Proponho um pequeno e valioso livro do escritor e intelectual israelita Amos Oz há pouco editado pela Dom Quixote. Caros Fanáticos reúne três artigos onde se procura compreender o flagelo contemporâneo do fanatismo, fazendo a apologia da moderação e do conhecimento como seu antídoto. Oz, convém recordar, é uma personalidade com um posicionamento particular em Israel: adepto de um pensamento laico e democrático, é de há muito uma das vozes mais relevantes entre aquelas que defendem para o longo conflito israelo-palestiniano uma solução de dois Estados pacíficos e pluralistas, em condições de colaborar entre si.
O autor destaca a antiguidade do fanatismo, que recorda ser «mais velho do que o Islão, do que o Cristianismo, do que o Judaísmo», declarando que a sua própria infância em Jerusalém, cidade de encontros e de conflitos, o havia convertido numa espécie de «especialista em fanatismo comparado». É a experiência desta «especialização» que procura transmitir ao longo destas páginas, esforçando-se por explicar o ódio instalado e sobretudo por mostrar a sua inutilidade.
O fanático «tem tendência a viver num mundo do preto e branco, no western simplista dos bons contra os maus», mostrando-se sempre «como alguém que só sabe contar até um». É inflexível para com os outros, rejeitando a diferença e a dúvida, e transformado essa intransigência em repulsa pelo diferente, na exclusão de quem não partilha das suas convicções. No limite, na justificação da violência, por vezes a mais extrema, contra os que exclui do mundo que preconiza. Por isso, onde se instala o fanatismo apenas semeia rancor e destruição, jamais aceitando entender o outro. Além disso, odeia a democracia, uma vez que esta se alimenta da diversidade que detesta.

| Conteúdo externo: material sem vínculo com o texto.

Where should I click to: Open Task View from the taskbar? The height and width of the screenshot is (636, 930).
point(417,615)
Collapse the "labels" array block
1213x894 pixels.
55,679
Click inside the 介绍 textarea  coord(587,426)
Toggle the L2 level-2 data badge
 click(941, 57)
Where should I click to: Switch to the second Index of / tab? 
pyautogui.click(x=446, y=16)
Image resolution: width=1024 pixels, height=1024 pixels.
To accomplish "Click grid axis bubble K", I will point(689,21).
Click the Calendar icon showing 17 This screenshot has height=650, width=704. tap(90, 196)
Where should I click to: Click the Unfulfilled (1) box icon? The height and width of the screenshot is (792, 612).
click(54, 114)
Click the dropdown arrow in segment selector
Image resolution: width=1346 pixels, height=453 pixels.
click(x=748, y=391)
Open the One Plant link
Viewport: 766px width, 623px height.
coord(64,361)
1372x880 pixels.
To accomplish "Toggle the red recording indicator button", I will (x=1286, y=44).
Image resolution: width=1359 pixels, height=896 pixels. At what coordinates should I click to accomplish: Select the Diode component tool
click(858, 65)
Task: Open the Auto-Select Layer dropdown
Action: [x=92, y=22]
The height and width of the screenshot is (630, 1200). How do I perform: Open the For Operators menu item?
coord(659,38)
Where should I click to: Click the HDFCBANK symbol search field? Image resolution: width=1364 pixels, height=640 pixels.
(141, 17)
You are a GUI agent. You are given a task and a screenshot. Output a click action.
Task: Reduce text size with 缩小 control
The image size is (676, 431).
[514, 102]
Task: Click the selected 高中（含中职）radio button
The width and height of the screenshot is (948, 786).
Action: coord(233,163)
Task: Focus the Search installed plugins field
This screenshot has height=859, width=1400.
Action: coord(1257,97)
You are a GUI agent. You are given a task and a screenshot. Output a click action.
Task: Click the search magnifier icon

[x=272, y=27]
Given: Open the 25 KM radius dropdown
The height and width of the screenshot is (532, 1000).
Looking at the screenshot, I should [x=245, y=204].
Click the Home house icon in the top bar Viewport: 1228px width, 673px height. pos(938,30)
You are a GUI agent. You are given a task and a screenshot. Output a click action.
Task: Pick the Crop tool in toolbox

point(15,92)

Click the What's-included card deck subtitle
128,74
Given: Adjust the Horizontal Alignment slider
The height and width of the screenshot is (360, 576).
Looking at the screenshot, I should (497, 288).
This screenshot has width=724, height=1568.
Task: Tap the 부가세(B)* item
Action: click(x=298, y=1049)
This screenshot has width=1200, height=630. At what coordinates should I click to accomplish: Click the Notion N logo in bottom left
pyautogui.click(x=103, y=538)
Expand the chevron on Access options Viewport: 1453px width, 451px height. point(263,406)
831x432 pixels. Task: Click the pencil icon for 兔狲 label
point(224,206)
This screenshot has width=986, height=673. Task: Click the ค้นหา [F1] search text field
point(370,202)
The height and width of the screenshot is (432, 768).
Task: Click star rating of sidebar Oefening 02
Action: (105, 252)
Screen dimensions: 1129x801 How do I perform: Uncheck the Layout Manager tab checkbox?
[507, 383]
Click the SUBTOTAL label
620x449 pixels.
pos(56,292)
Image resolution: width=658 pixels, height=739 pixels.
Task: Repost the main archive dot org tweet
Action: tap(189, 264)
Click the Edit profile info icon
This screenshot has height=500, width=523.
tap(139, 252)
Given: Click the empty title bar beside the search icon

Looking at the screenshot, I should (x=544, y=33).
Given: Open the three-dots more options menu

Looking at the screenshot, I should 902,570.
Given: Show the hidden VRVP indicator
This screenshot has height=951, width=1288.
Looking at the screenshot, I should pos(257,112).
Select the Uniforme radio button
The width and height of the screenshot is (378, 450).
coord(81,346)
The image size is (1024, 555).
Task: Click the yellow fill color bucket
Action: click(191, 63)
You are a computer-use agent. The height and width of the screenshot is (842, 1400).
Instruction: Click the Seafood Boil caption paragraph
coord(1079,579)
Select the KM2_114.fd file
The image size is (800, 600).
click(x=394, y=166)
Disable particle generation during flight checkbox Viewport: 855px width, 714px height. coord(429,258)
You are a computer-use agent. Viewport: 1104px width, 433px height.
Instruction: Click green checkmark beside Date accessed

Não se ensina aqui a combater o fanatismo no terreno, nas montanhas do Afeganistão, nas cidades da Síria ou nos bairros (sejam eles periféricos ou não) das grandes metrópoles europeias, onde são a força das armas e a coação que o impõem ou que procuram contrariá-lo. Pelo contrário, o que se pretende com Caros Fanáticos é antes entender a sua natureza e o modo como se espalha, combatendo-o lá onde é realmente mais eficaz fazê-lo: nos ambientes e nas consciências em que se formou quem o adota como modo de vida e filosofia da morte.
Na verdade, existem géneros de fanatismo muito diversos, por vezes menos evidentes, menos ruidosos, instalados até nas consciências dos que julgam combatê-los. São os impostos a partir de convicções absolutas de natureza ideológica ou religiosa, mas também aqueles que se unem a certas filosofias de vida: os antitabagistas dispostos a queimar vivo quem acenda um cigarro por perto, os vegetarianos ou vegans que ameaçam ou insultam quem coma carne, e até, como escreve Oz referindo-se à realidade de Israel, certos pacifistas que não aceitam a ideia de paz de outro modo que não seja o fundado numa ordem política injusta, opressora e imposta pela força. Até o conceito de multiculturalismo se transformou em muitos lugares, nas mãos dos fanáticos, em fator de ódio identitário.
O contraveneno, sublinha o escritor, só pode encontrar-se na compreensão, na compaixão, na simpatia, até no humor, instrumento de diálogo capaz de relativizar as mais perigosas certezas. E também na extensão do conhecimento, imprescindível para perceber o caráter relativo de tudo. Referindo-se à realidade de Israel, Amos Oz defende que a rejeição do fanatismo apenas se obtém «absorvendo as sementes e os frutos das outras culturas», e ao mesmo tempo «espalhando o seu pólen por elas». Ou seja, compreendendo a diversidade e dialogando obrigatoriamente com a especificidade de cada grupo ou indivíduo. Afinal, aqui ou em qualquer outro lugar, o único modo de contrariar a paisagem de destruição, na qual «todos gritam e poucos escutam», que é imposta pelos fanáticos.